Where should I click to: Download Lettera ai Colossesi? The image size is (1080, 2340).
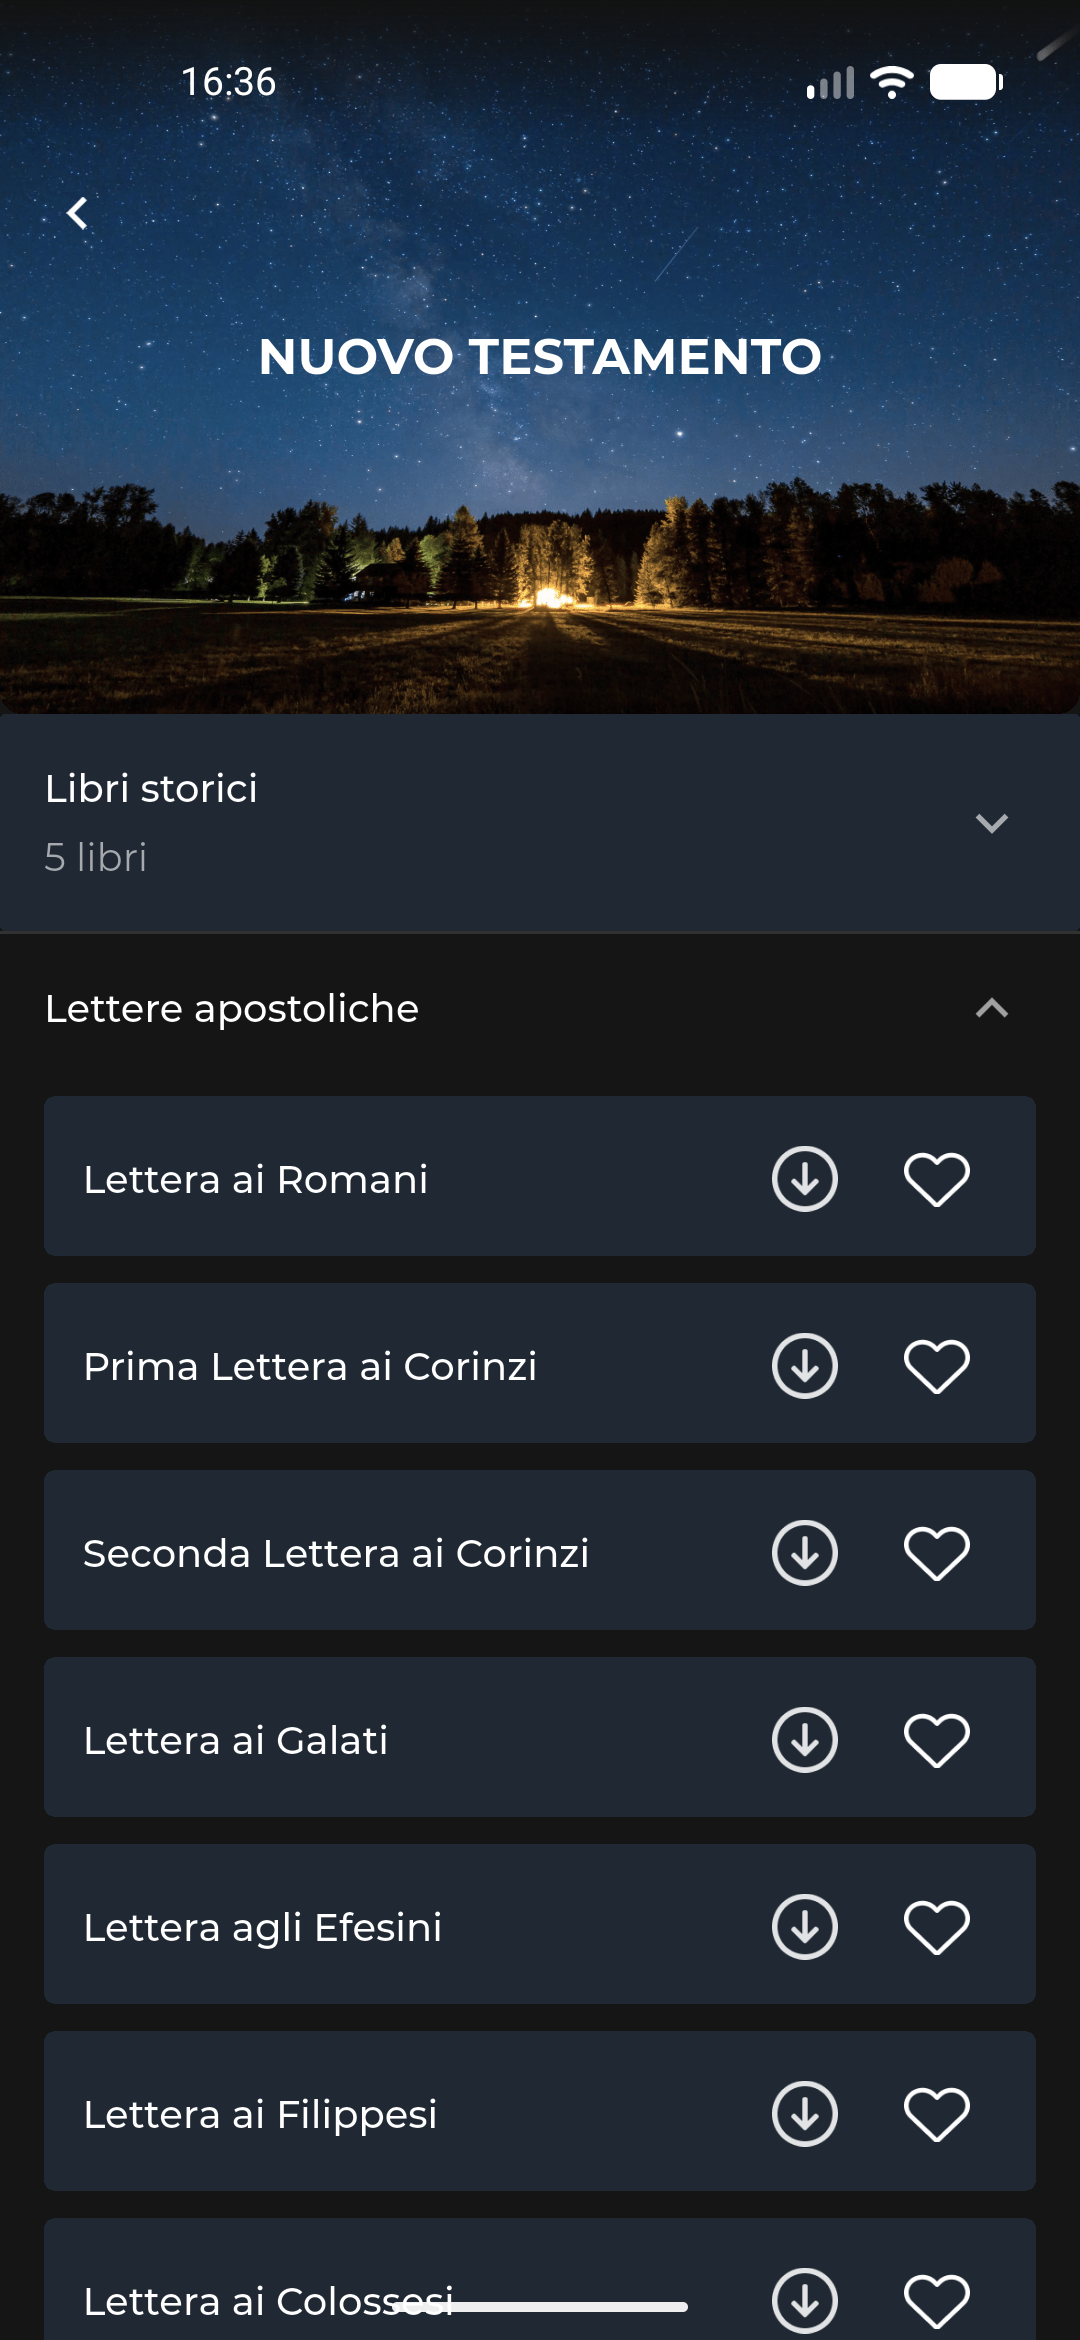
==
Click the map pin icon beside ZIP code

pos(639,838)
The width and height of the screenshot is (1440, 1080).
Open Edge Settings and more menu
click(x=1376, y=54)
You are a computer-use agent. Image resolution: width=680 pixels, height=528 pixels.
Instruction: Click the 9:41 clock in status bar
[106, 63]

## TASK BRIEF
How many lines in the records above contain the string "width"? Case counts. Reply with the number alone.

## SOLUTION TO THE EXERCISE
2